# Proofs of Rohlin's theorem (an oriented 4-manifold with zero signature bounds a 5-manifold)

A celebrated theorem of Rohlin states the following

An oriented closed 4-manifold $M^4$ bounds an oriented 5-manifold if and only if the signature of $M^4$ is zero.

Simple homological arguments based on Lefschetz duality show that the vanishing of the signature is a necessary condition. Showing that it is also sufficient is however harder.

I know two proofs of this fact. Each is a variation of Rohlin's proof of the simpler 3-dimensional case, which says

An oriented closed 3-manifold $M^3$ bounds an oriented 4-manifold.

I was wondering if someone knows a more elementary proof, for instance based on Kirby calculus. The two proofs I know start as follows.

1. By Whitney's theorem we can embed any closed oriented n-manifold $M^n$ in $\mathbb R^{2n}$ and we can immerse it in $\mathbb R^{2n-1}$. The immersion self-intersects into circles, and by accurately surgerying $M^n$ we can eliminate these self-intersections. Surgerying changes $M^n$ via a $(n+1)$-dimensional cobordism, hence we can suppose that $M^n$ itself embeds in $\mathbb R^{2n-1}$.
2. As for knots in 3-space, any codimension-2 closed oriented manifold $M^n \subset \mathbb R^{n+2}$ bounds an oriented "Seifert" $(n+1)$-manifold $W^{n+1}$.

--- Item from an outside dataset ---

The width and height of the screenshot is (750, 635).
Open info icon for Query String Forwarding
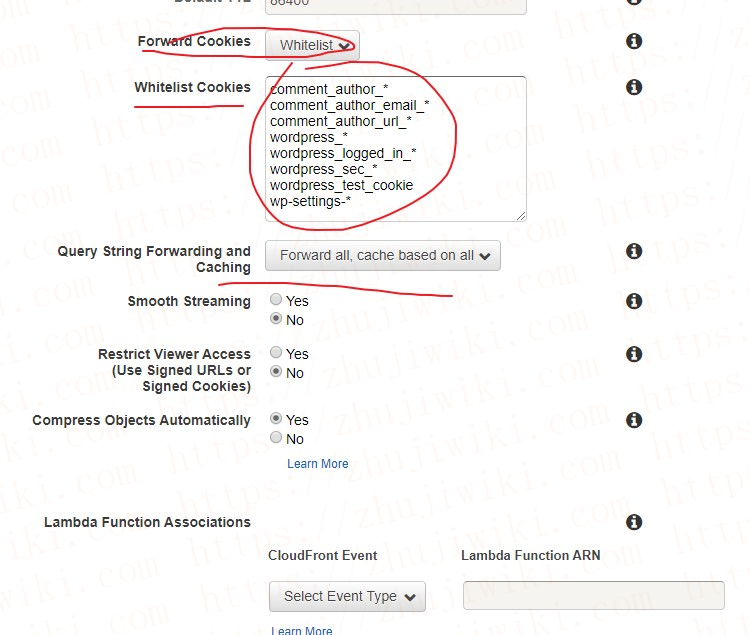point(634,251)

When $n=3$ these two facts imply that every closed oriented 3-manifold bounds an oriented 4-manifold. When $n=4$ we only obain that every closed oriented 4-manifold is cobordant to a codimension-3 embedded $M^4 \subset \mathbb R^7$ and more work has to be done.

• In his original proof, Rohlin shows that up to blowing up $M^4$ in some points (i.e. making connected sums with $\pm\mathbb {CP}^2$) we can suppose that $M^4$ bounds a 5-cycle in $\mathbb R^7$, which can be subsequently smoothed to an oriented 5-manifold (blow-ups are needed in both steps!). This proof is explained in A la recherche de la topologie perdue.
• In Kirby's book The topology of 4-manifolds, he proves that up to cobordism the 4-manifold $M^4$ can be immersed in $\mathbb R^6$. Such an immersion has double and triple points, like a surface in $\mathbb R^3$. Triple points have signs. He proves a nice theorem which says that the number of triple points counted with sign equals (up to a factor) the first Pontryagin number, which in turns equals (up to a factor 3) the signature thanks to the Hirzebruch formula! Therefore if $M$ has signature zero we can pair double points with opposite signs and destroy them by surgery. Finally we obtain an embedded cobordant 4-manifold $M^4 \subset \mathbb R^6$. Now codimension is two and there is a "Seifert" 5-manifold bounding $M^4$.

Finally, here is my question:

Do you know any other proof different from these ones? For instance, a proof which does not use embeddings in Euclidean space?

References are of course welcome.

• Rene Thom, "Quelques propriétés globales des variétés différentiables", Commentarii Mathematici Helvetici 28, page 17–86?? In this well known and fields-medal-winning paper, Thom computes the unoriented cobordism completely, and also a large chunk of oriented cobordism, including the statement that $\Omega^{SO}_{4}=\mathbb{Z}$, which immediately implies the result you are asking for. But Thom's construction relies on embedding into euclidean space as well. – Johannes Ebert Nov 14 '10 at 13:26
• Thank you very much, I though Thom only considered the non-oriented case. I am curious to see which techniques he used. – Bruno Martelli Nov 15 '10 at 17:39

It depends on what you consider elementary. Gompf-Stipcisz has something like this: Morse theory gives a handle decomposition. Surger circles (the trace gives a bordism) to kill the 1-handles (this introduces 2-handles). Turn upside down and kill the 3-handles. 2 handles are attached along a framed link whose surgery gives an $S^3$ since the 4-manifold is closed. Kirby calculus says your diagram is Kirby move equivalent to the empty framed link. So do the Kirby moves, but every time you blow up a +1 also blow up a -1 (off in a corner) and note that $CP^2 \# -CP^2$ bounds (it's the boundary of a $D^3$ bundle over $S^2$.). Handle slides are diffeos of the 4-manifold. Don't blow down, just move extra $\pm 1$ unknots aside. When you are done, your picture is a unlink with framings $\pm 1$, the same number of each since the signature is zero. This shows your manifold is bordant to a connected sum of $CP^2\# -CP^2$.